Am Montag wurden in München an elf Orten 32 Stolpersteine verlegt. Jahrelang war über diese Art des Gedenkens an NS-Opfer gestritten worden.

München - Jeder einzelne Schlag, den der Künstler Gunter Demnig vorsichtig mit dem Hammer setzt, hallt nach, so still und andächtig ist es am Montagvormittag an der Mariahilfstraße. Elf neue Stolpersteine werden in dem Viertel auf Privatgrund verlegt, um an Münchner zu erinnern, die einst hier wohnten und brutal aus dem Leben gerissen wurden, deportiert und ermordet von Nationalsozialisten, weil sie jüdische Wurzeln hatten.

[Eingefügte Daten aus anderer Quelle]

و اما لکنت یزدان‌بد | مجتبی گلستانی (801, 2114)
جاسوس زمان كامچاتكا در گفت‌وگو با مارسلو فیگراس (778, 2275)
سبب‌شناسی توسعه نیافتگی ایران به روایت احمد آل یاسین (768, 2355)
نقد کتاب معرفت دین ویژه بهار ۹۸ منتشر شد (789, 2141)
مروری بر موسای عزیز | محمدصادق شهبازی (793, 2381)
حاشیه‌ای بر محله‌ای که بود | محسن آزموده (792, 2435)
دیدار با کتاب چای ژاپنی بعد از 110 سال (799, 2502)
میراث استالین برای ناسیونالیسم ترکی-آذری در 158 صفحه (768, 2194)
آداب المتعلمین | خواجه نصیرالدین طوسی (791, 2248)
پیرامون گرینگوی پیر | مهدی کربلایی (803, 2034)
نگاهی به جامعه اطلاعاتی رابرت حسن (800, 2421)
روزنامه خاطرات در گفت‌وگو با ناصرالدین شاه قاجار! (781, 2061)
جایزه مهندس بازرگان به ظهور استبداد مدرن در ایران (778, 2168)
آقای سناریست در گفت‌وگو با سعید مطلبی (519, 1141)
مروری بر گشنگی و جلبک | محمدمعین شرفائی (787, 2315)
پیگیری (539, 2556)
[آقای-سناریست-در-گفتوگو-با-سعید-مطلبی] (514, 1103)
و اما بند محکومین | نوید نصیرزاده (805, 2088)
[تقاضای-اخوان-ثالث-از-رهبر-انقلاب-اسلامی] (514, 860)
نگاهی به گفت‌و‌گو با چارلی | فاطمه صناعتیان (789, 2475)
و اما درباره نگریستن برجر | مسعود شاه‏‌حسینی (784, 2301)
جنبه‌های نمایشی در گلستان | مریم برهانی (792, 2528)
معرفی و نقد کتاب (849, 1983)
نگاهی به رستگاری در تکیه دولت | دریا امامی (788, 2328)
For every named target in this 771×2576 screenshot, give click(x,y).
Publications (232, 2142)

Neue Stolpersteine in München

Etwa 40 Menschen haben sich zusammengefunden, um die Verlegung der Steine zu mitzuerleben. Viele von ihnen tragen Kippa. Einer von ihnen ist Thomas Nowotny. Der 58-jährige Kinderarzt ist aus Rosenheim angereist, wo er lebt. Vom Holocaust war seine Familie besonders stark betroffen. „13 meiner Münchner Verwandten wurden deportiert“, sagt Nowotny. „Elf haben nicht überlebt.“

Mit dem gestrigen Tag sind nun 90 Stolpersteine an 28 Standorten im Stadtgebiet verlegt. 150 weitere gestiftete Stolpersteine sind bereits angefertigt. Der Kölner Künstler Gunter Demnig hat seit 1996 in über 750 Städten und Gemeinden in neun Ländern Europas über 38.000 Steine in Bürgersteige eingesetzt. 

Die Stadt München lehnt Stolpersteine ab 

Der Münchner Stadtrat jedoch hat diese Form des Gedenkens für den öffentlichen Raum nach jahrelanger Debatte 2015 abgelehnt. Vor allem die Israelitische Kultusgemeinde München und Oberbayern (IKG) lehnt die Stolpersteine entschieden ab. Das Gedenken an die NS-Opfer werde damit sinnbildlich mit Füßen getreten. Stattdessen entschied sich der Stadtrat für Wandtafeln und Stelen als Erinnerungszeichen für NS-Opfer.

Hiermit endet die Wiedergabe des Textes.